▶ _Data records_
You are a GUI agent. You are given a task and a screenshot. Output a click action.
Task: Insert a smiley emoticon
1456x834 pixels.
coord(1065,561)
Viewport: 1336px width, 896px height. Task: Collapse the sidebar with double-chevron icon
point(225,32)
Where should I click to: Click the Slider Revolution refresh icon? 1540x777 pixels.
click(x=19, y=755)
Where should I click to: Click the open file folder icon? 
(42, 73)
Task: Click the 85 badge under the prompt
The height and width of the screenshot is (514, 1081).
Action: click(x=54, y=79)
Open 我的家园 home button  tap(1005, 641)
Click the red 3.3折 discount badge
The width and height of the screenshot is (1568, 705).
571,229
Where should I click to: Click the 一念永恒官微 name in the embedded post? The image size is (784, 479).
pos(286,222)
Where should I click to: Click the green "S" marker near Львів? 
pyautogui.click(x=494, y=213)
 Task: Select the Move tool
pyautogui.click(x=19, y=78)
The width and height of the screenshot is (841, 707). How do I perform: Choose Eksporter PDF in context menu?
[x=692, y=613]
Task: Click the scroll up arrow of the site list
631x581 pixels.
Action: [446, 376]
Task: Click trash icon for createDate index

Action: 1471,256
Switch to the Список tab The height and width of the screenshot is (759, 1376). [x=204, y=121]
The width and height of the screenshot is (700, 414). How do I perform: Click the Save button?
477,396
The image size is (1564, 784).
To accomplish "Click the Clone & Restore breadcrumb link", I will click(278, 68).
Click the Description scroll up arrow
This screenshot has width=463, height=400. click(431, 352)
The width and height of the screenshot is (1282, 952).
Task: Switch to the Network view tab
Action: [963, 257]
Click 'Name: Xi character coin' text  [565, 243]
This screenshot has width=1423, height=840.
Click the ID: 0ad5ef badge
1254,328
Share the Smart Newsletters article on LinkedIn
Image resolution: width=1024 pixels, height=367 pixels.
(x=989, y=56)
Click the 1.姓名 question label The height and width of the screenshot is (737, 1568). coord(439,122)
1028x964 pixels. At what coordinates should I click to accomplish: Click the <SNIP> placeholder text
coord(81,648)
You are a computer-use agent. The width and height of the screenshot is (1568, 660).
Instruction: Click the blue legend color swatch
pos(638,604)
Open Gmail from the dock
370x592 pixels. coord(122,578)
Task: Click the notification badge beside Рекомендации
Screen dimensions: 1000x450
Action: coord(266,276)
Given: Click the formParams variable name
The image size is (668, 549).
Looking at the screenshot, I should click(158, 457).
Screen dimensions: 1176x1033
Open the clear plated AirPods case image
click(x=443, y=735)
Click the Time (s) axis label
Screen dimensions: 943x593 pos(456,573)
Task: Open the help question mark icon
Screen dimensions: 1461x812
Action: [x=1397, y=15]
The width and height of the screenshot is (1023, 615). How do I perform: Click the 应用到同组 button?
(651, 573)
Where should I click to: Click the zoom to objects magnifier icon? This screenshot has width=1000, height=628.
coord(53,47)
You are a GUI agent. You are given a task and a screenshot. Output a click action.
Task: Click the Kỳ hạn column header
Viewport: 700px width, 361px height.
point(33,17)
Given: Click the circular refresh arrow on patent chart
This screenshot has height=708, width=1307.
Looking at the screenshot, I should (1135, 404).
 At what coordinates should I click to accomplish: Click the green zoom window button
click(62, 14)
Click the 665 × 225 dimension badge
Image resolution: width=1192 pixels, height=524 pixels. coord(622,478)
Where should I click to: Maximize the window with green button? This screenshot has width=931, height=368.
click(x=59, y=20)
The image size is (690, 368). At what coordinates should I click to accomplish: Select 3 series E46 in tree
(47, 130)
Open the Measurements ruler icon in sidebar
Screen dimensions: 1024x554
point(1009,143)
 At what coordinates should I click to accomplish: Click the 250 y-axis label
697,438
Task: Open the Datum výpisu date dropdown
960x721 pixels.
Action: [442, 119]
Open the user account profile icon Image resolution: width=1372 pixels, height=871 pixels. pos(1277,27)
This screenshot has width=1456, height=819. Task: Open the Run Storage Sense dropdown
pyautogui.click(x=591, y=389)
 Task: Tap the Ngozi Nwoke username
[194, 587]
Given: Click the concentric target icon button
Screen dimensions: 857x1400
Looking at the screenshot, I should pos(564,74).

▶ _Goal of the exercise_
Every record shown above should appear again in your answer, unchanged.

▶ _Answer space_
You are a GUI agent. You are given a task and a screenshot. Output a click action.
Task: Insert a smiley emoticon
1456x834 pixels.
coord(1065,561)
Viewport: 1336px width, 896px height. Task: Collapse the sidebar with double-chevron icon
point(225,32)
Where should I click to: Click the Slider Revolution refresh icon? 1540x777 pixels.
click(x=19, y=755)
Where should I click to: Click the open file folder icon? 
(42, 73)
Task: Click the 85 badge under the prompt
The height and width of the screenshot is (514, 1081).
Action: click(x=54, y=79)
Open 我的家园 home button  tap(1005, 641)
Click the red 3.3折 discount badge
The width and height of the screenshot is (1568, 705).
571,229
Where should I click to: Click the 一念永恒官微 name in the embedded post? The image size is (784, 479).
pos(286,222)
Where should I click to: Click the green "S" marker near Львів? 
pyautogui.click(x=494, y=213)
 Task: Select the Move tool
pyautogui.click(x=19, y=78)
The width and height of the screenshot is (841, 707). How do I perform: Choose Eksporter PDF in context menu?
[x=692, y=613]
Task: Click the scroll up arrow of the site list
631x581 pixels.
Action: [446, 376]
Task: Click trash icon for createDate index

Action: 1471,256
Switch to the Список tab The height and width of the screenshot is (759, 1376). [x=204, y=121]
The width and height of the screenshot is (700, 414). How do I perform: Click the Save button?
477,396
The image size is (1564, 784).
To accomplish "Click the Clone & Restore breadcrumb link", I will click(278, 68).
Click the Description scroll up arrow
This screenshot has width=463, height=400. click(431, 352)
The width and height of the screenshot is (1282, 952).
Task: Switch to the Network view tab
Action: [963, 257]
Click 'Name: Xi character coin' text  [565, 243]
This screenshot has width=1423, height=840.
Click the ID: 0ad5ef badge
1254,328
Share the Smart Newsletters article on LinkedIn
Image resolution: width=1024 pixels, height=367 pixels.
(x=989, y=56)
Click the 1.姓名 question label The height and width of the screenshot is (737, 1568). coord(439,122)
1028x964 pixels. At what coordinates should I click to accomplish: Click the <SNIP> placeholder text
coord(81,648)
You are a computer-use agent. The width and height of the screenshot is (1568, 660).
Instruction: Click the blue legend color swatch
pos(638,604)
Open Gmail from the dock
370x592 pixels. coord(122,578)
Task: Click the notification badge beside Рекомендации
Screen dimensions: 1000x450
Action: coord(266,276)
Given: Click the formParams variable name
The image size is (668, 549).
Looking at the screenshot, I should click(158, 457).
Screen dimensions: 1176x1033
Open the clear plated AirPods case image
click(x=443, y=735)
Click the Time (s) axis label
Screen dimensions: 943x593 pos(456,573)
Task: Open the help question mark icon
Screen dimensions: 1461x812
Action: [x=1397, y=15]
The width and height of the screenshot is (1023, 615). How do I perform: Click the 应用到同组 button?
(651, 573)
Where should I click to: Click the zoom to objects magnifier icon? This screenshot has width=1000, height=628.
coord(53,47)
You are a GUI agent. You are given a task and a screenshot. Output a click action.
Task: Click the Kỳ hạn column header
Viewport: 700px width, 361px height.
point(33,17)
Given: Click the circular refresh arrow on patent chart
This screenshot has height=708, width=1307.
Looking at the screenshot, I should (1135, 404).
 At what coordinates should I click to accomplish: Click the green zoom window button
click(62, 14)
Click the 665 × 225 dimension badge
Image resolution: width=1192 pixels, height=524 pixels. coord(622,478)
Where should I click to: Maximize the window with green button? This screenshot has width=931, height=368.
click(x=59, y=20)
The image size is (690, 368). At what coordinates should I click to accomplish: Select 3 series E46 in tree
(47, 130)
Open the Measurements ruler icon in sidebar
Screen dimensions: 1024x554
point(1009,143)
 At what coordinates should I click to accomplish: Click the 250 y-axis label
697,438
Task: Open the Datum výpisu date dropdown
960x721 pixels.
Action: [442, 119]
Open the user account profile icon Image resolution: width=1372 pixels, height=871 pixels. pos(1277,27)
This screenshot has width=1456, height=819. Task: Open the Run Storage Sense dropdown
pyautogui.click(x=591, y=389)
 Task: Tap the Ngozi Nwoke username
[194, 587]
Given: Click the concentric target icon button
Screen dimensions: 857x1400
Looking at the screenshot, I should pos(564,74).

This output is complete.